What would those exact circumstances of the aftermath matter? The Chantry didn't start those wars, which would be a key aspect of-
'The Chantry has never initiated a religious war against non-Andrastians for the purpose of conversion.'
By the way, finally managed to find a timeline about Tevinter's turn to magocracy (remember what we talked about if it was quickly or not?). Apart from WoT, the clue was the codex entry on the Imperial Chantry.
-3:87: The Divine asks the Imperial Chantry to conform to the Orlesian version of the Chant. Tevinter refuses. Joyous II declares the entire Tevinter clergy heretics. The Imperial Chantry answers by electing its own Divine, magister Valhail I.

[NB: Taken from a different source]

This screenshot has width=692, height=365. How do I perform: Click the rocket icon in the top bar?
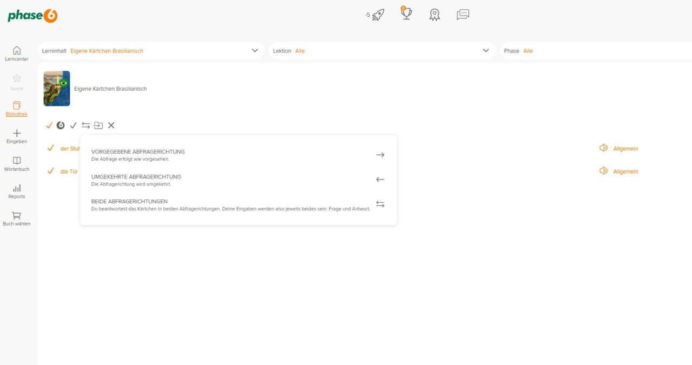click(x=378, y=15)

-3:99. The White Divine dies. In Tevinter there's celebration. The new White Divine calls the new age "Black" to remind everyone of the false Divine.

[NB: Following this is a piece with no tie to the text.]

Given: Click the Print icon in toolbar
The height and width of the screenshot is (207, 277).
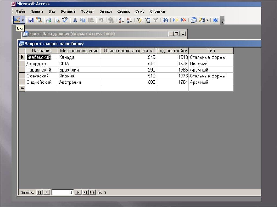Looking at the screenshot, I should point(49,20).
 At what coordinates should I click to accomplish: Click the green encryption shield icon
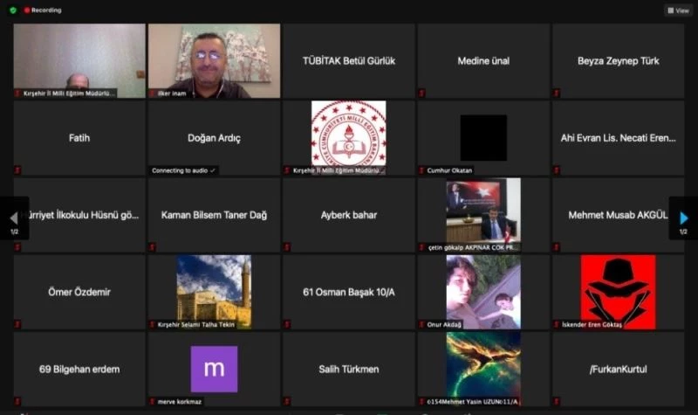point(13,10)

-4.40: Start of the first of four Exalted Marches against Tevinter.
-5:10: The last Exalted March against Tevinter ends in retreat for Orlais.
-6:32-7:84: Qunari Wars.
-7:34: The election of Nomaran as Archon directly from the ranks of the enchanters marks the beginning of the Circle ruling Tevinter politics again. He dispenses the old rules forbidding mages from taking part in politics.
-8:11: By this year, the mages rule openly in Tevinter again. The Grand Enchanter always holds the title of Divine.
Good find. I can't PM it to myself for future reference, so could I ask you to do so? (Also, do you have the dates of the post-Andraste Tevinter incursions?)
Though I will point out, for your benefit for future arguments, there was over a fifty year schism between the Black Divine's breakaway and the start of the Exalted Marches. A sudden, reactionary mobilization to religious schism it was not, unless you're willing to overlook a generation or two of separation. If the Chantry was willing to wait nearly half of the age that bears its name before attacking, that's not a particularly argument of the primary motivations being to squash religious dissent.
Lambert was right about the timeline.
Not as much as you might think- from that timeline alone you can already get a strong implication of covert (rather than overt) mage political influence well before the doing away of the pretenses in 7:34. You could even peg Magister influence as far back as nearly four centuries before the present, at the religious schism, though obviously the magister power networks would have to been restructured well before then to actually make such an attempt a success.